Human Decision Making in Dynamic Resource Allocation
成果类型:
Article; Early Access
署名作者:
Beil, Damian; Duenyas, Izak; Leider, Stephen; Li, Jiawei; Qi, Anyan
署名单位:
University of Michigan System; University of Michigan; Amazon.com; University of Texas System; University of Texas Dallas
刊物名称:
MANAGEMENT SCIENCE
ISSN/ISSBN:
0025-1909
DOI:
10.1287/mnsc.2021.01097
发表日期:
2025
关键词:
Dynamic decision making
resource allocation
DECISION BEHAVIOR
laboratory experiments
managerial treatment
摘要:
We experimentally study dynamic resource allocation decisions using product development as the context. A product manager must accept or reject a series of design improvement opportunities, given a limited budget. Human subjects perform well when the cost-to-implement is fixed throughout the project. However, in a more complex setting where the cost increases for the latter half of the project, subjects' performance worsens substantially. We use the strategy frequency estimation method to analyze subjects' decision mechanisms and find that many subjects are (a) mis-weighting future periods (underweighting in the simple case, overweighting in the complex) and (b) focusing on only the highest value opportunities.
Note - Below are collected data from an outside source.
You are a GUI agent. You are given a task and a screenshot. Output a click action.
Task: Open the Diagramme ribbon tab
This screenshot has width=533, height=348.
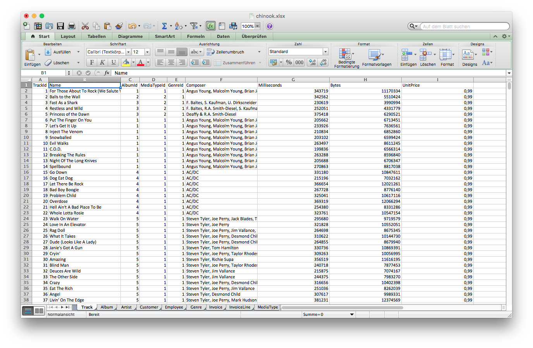click(x=130, y=36)
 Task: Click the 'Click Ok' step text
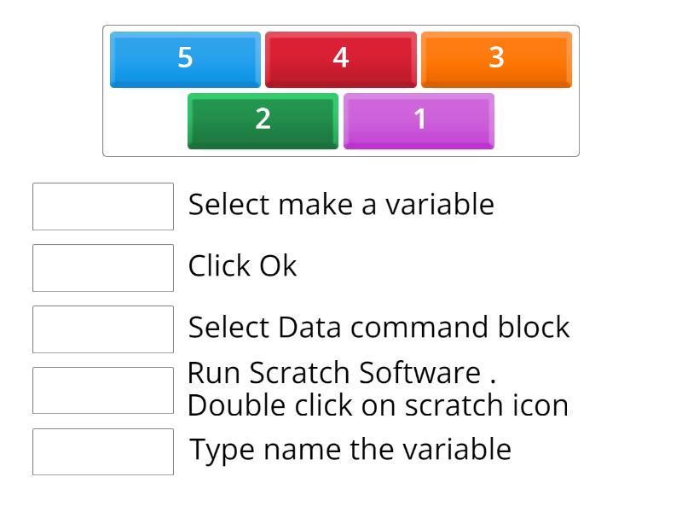coord(242,266)
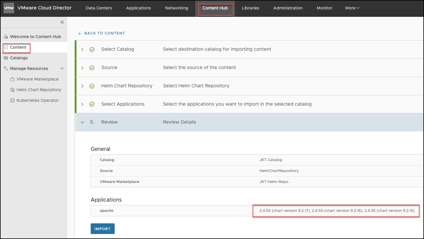Expand the Select Applications step

[x=82, y=104]
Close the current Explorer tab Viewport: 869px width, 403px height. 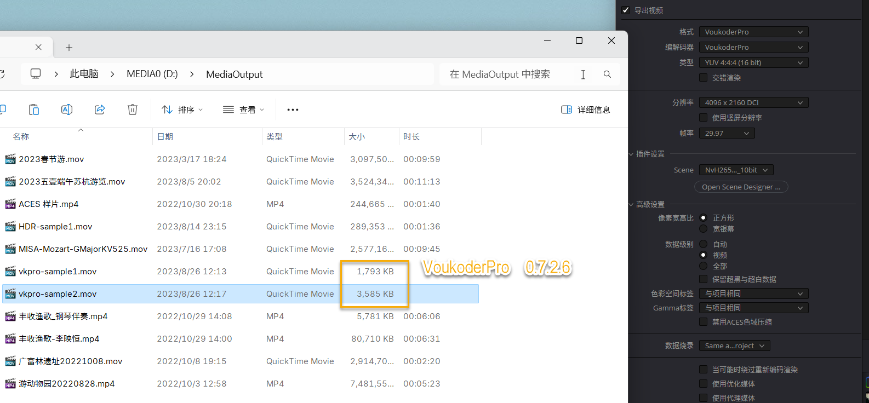[x=38, y=47]
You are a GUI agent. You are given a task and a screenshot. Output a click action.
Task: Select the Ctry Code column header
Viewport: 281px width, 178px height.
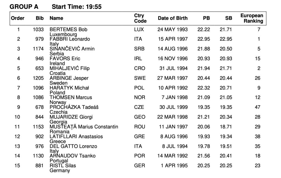(x=140, y=18)
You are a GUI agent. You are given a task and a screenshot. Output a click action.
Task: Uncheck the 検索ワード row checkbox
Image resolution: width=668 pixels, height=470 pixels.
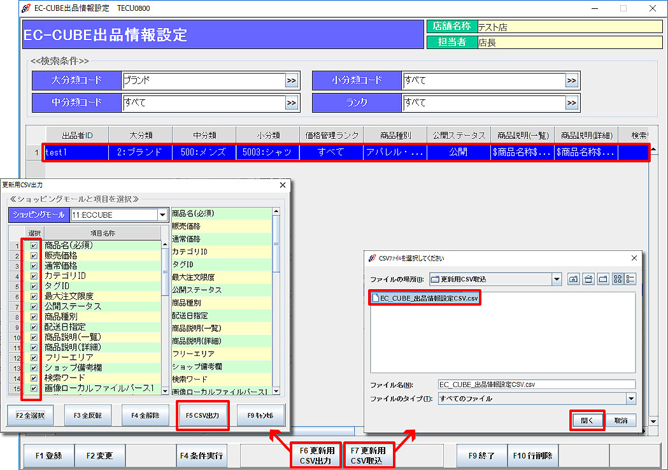(34, 378)
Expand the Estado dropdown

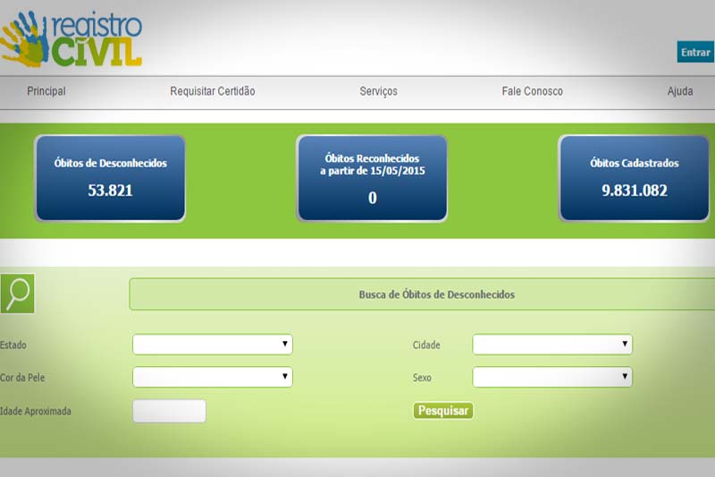point(213,345)
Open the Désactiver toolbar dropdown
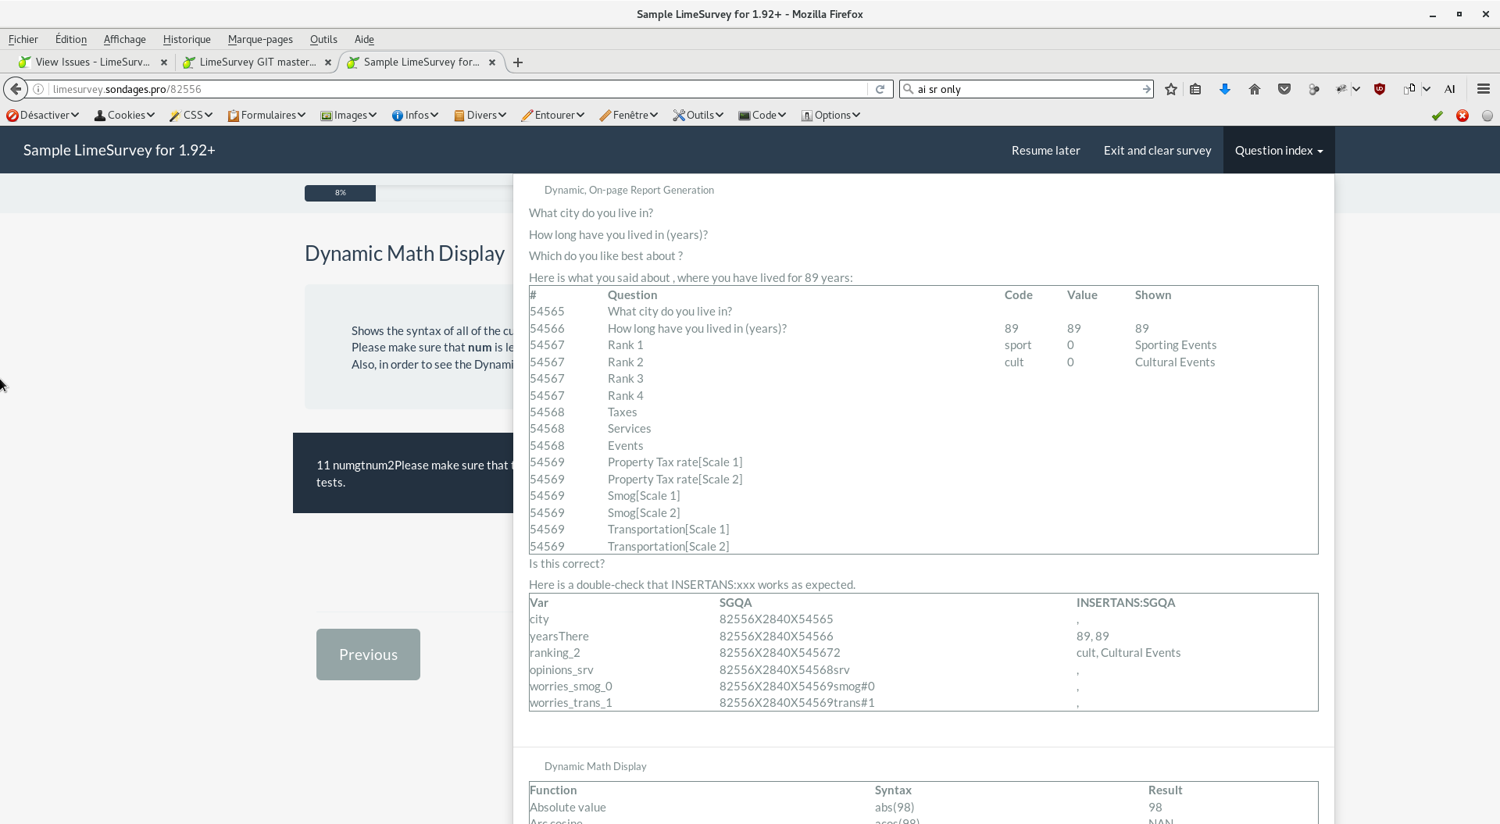This screenshot has width=1500, height=824. 43,115
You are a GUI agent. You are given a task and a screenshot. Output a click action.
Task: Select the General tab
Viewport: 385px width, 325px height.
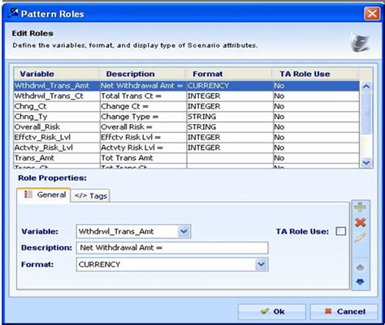(44, 195)
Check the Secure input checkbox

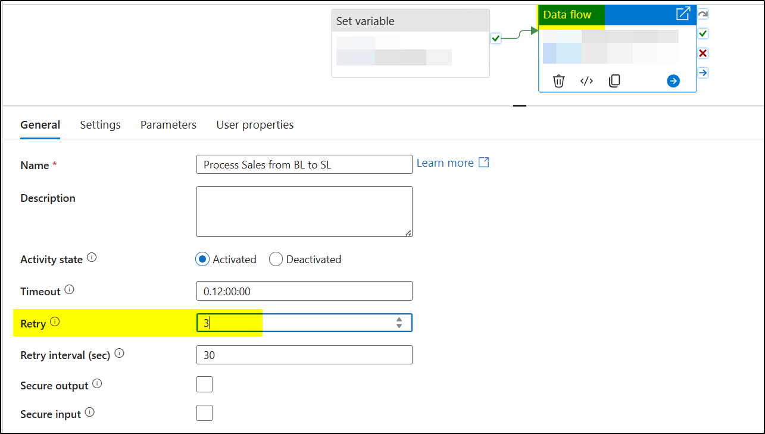click(204, 412)
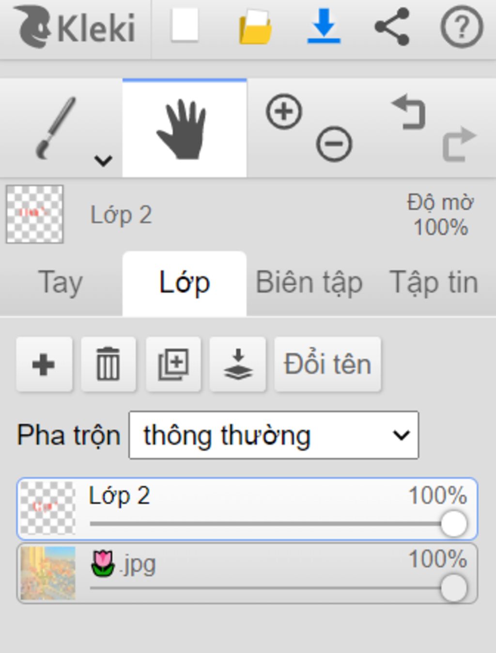496x653 pixels.
Task: Redo the undone action
Action: 459,144
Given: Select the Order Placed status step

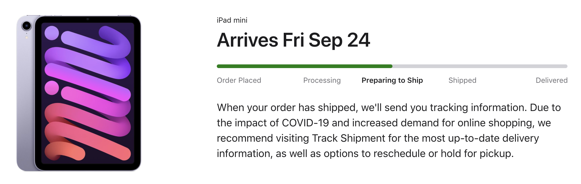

These heuristics perform poorly in the complex setting, leading to excess savings and are a counterproductive reaction to the cost increase. Top performers in the complex setting do well by decomposing the problem into two subproblems resembling the simpler setting, which they can handle nearly optimally. In a second study, we test managerial interventions based on prompting this decomposition approach to improve performance in the complex setting. Merely prompting subjects to consider problem decomposition is largely ineffective. However, additionally sharing a best practice budget plan that gives information about how and why top performers decompose the problem significantly improves performance. Our results highlight when decision makers will perform well or poorly in a dynamic resource allocation problem and show effective ways to reframe the problem and improve their performance.